Literally, I feel like, oh my goodness, I can never do that again. I have no ideas, everything’s empty and this year’s been even worse. Obviously, this has been weird in so many ways, but I get my ideas from my travels and this book, Tree of Life, it includes my travels to Portugal, to Amsterdam and some other places.

And now I’m like, oh my goodness, I haven’t got anything left, there’s nothing left in my creative well to write from.

So, I came back to well, how am I going to get some ideas for my next book? And we’re going to come up with some ideas, but what about you? When do you feel that need, like you said, how do you know you’re ready?

Orna Ross: Yeah, I think for me, it does go back to what you were talking about a few minutes ago that I have a much better understanding now. Having been in this business for some years, I have a much better understanding of the rhythm of the year and I don’t tend to go, Oh, I’m just not getting enough time for my creative work, you know, which was a feature in earlier years when you’re building and you’re not quite sure what the rhythm of your year is. A little while ago, I started, well, sometime ago now, I started working and thinking in quarters and that has made a huge difference to me. So, I think more in terms of creative flow, rather than filling a well and, you know, creating the conditions around me that ensure that flow happens. So, for me, it’s very much, and in fact lockdown has probably suited me, not every moment of it by any means, but overall it has kind of pinned me down, made me less busy, and the regular routine, and just settling in and really observing my old processes and trimming the fat, and time for more reflection and stuff like that.

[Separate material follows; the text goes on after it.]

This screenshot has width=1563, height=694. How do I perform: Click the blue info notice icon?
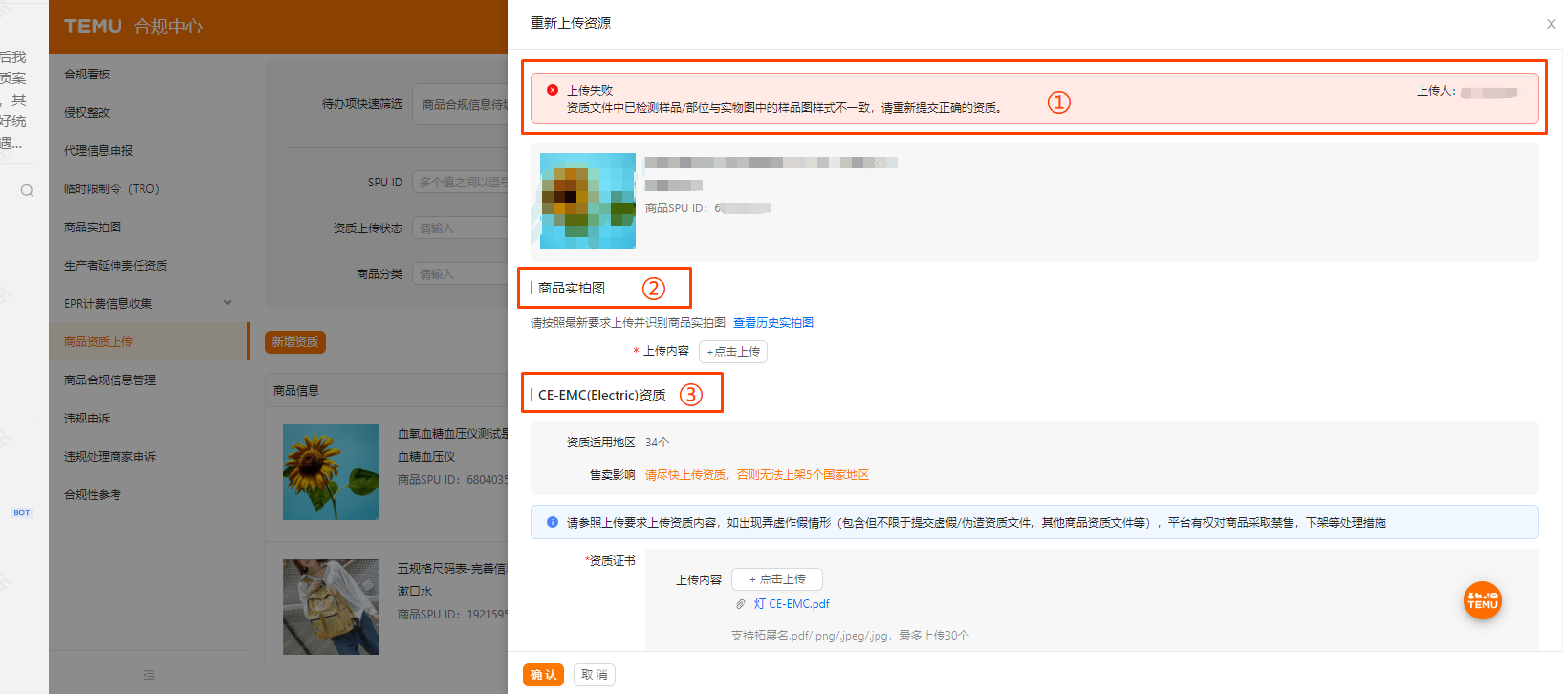pos(553,522)
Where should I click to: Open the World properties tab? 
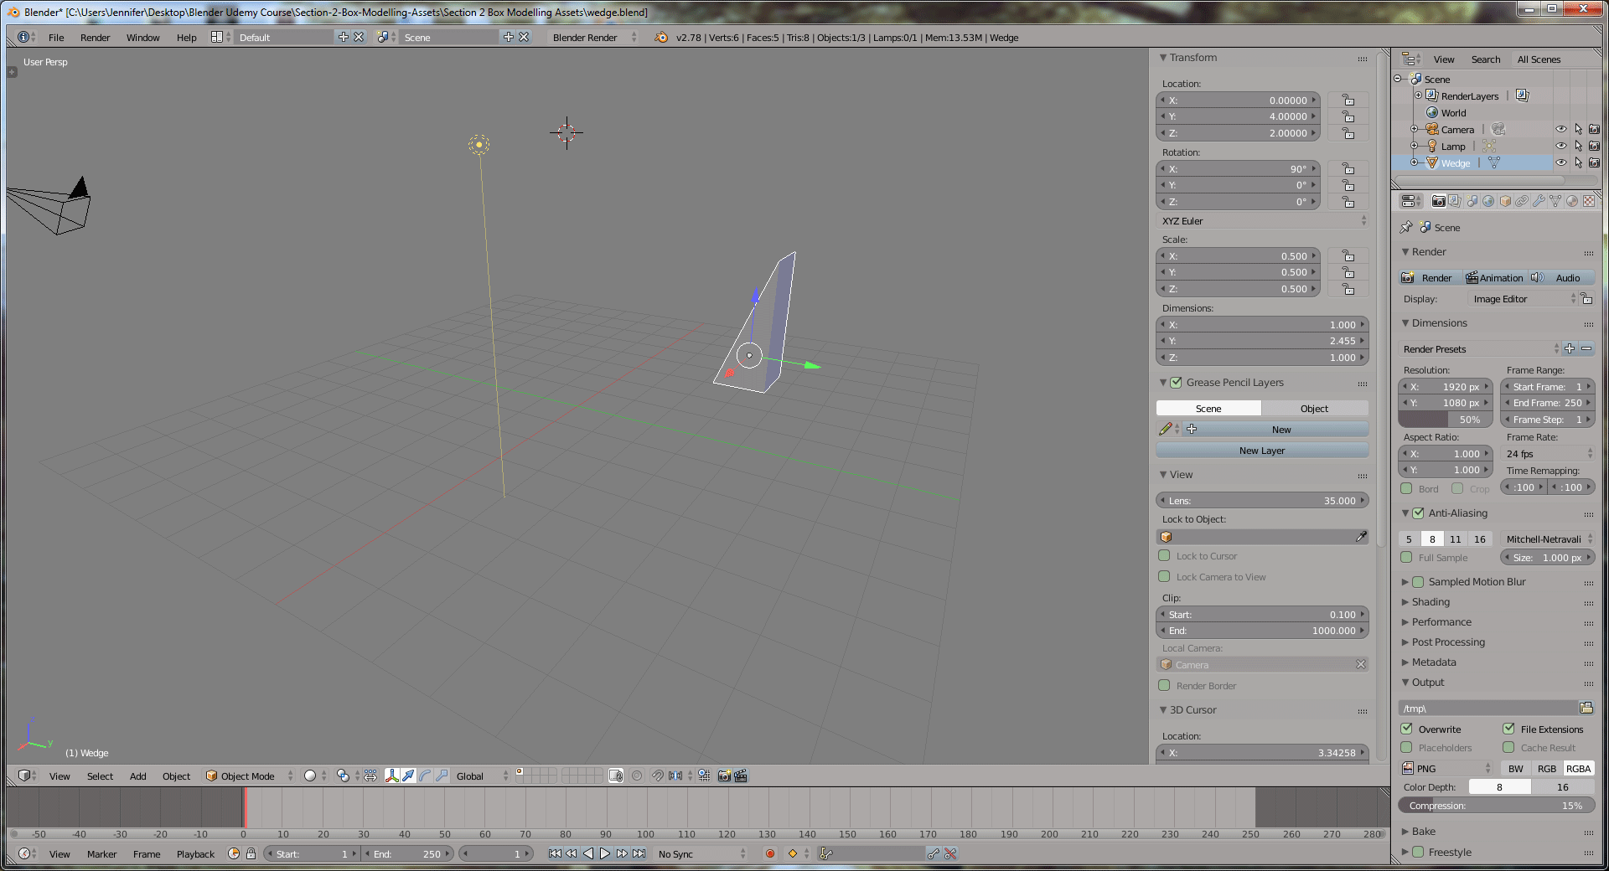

That has been actually, I wouldn’t have chosen these conditions, but in fact, I see they have suited me, this year anyway. So, yeah, I think the community is very much split into those who have found this year to be really, really challenging creatively, and those who have actually found that it has fed their process.

And I think that’s the thing to say about all of this stuff is, it’s really personal. It’s really individual, and it can change depending on the nature of your work as well. So, I never sit still, it’s always something to be observing, but for me, I find it most useful to think about the conditions, and setting up the conditions that allow creativity to rise and to flow, that spontaneously fill the well. If you focus too much on trying to grasp the thing itself, it kind of slips away from you.

Creative Flow: What is the creative well?

Joanna Penn: So, we’ll come to some ways to do it in a sec, but I also wanted to acknowledge Julia Cameron who came up with the concept of the creative well, like, she particularly uses that phrase, although, you know, lots of people talk about it in different ways, but that’s where I first came across it.

For me at the time, I still remember when I said, I could never write a novel, and I put that in my Episode 500 of my podcast, me actually saying that out loud on a podcast episode in 2009, because there was that point, and what I think is, and some people could call that a block, you know, a writing block because I had that, but I think it’s because I hadn’t built the machinery of the creative well, or I now, kind of, understand it as a sort of pipe or a compost bin, because I really like the idea that we’ve got a compost bin in our garden and you have to fill it up with lots of different stuff, and then, obviously, what comes out at the bottom is very good for the soil. Maybe this isn’t the best metaphor, but it’s that composting, the fact is, if I don’t, as you say, put stuff in from these different angles and then I need time for it to compost together and turn into something new.

I think that I had a block early on because I hadn’t understood how to fill the well, and I hadn’t tapped into my curiosity. I hadn’t understood how to let that sit and all of that. So, if you’re listening and you’re feeling, well, I do feel blocked, or I do feel that this book is going nowhere. Or if you’re sitting down to a blank page and nothing comes, then I think this is something that might help you.

Orna Ross: Yeah, I think it’s really important what you’re saying, and I think that there is a narrative that some authors get into where they actually blame themselves and they say, you know, I’m just not creative. But what they haven’t done, what you’re talking about there, what I call setting up the conditions that foster the creative flow.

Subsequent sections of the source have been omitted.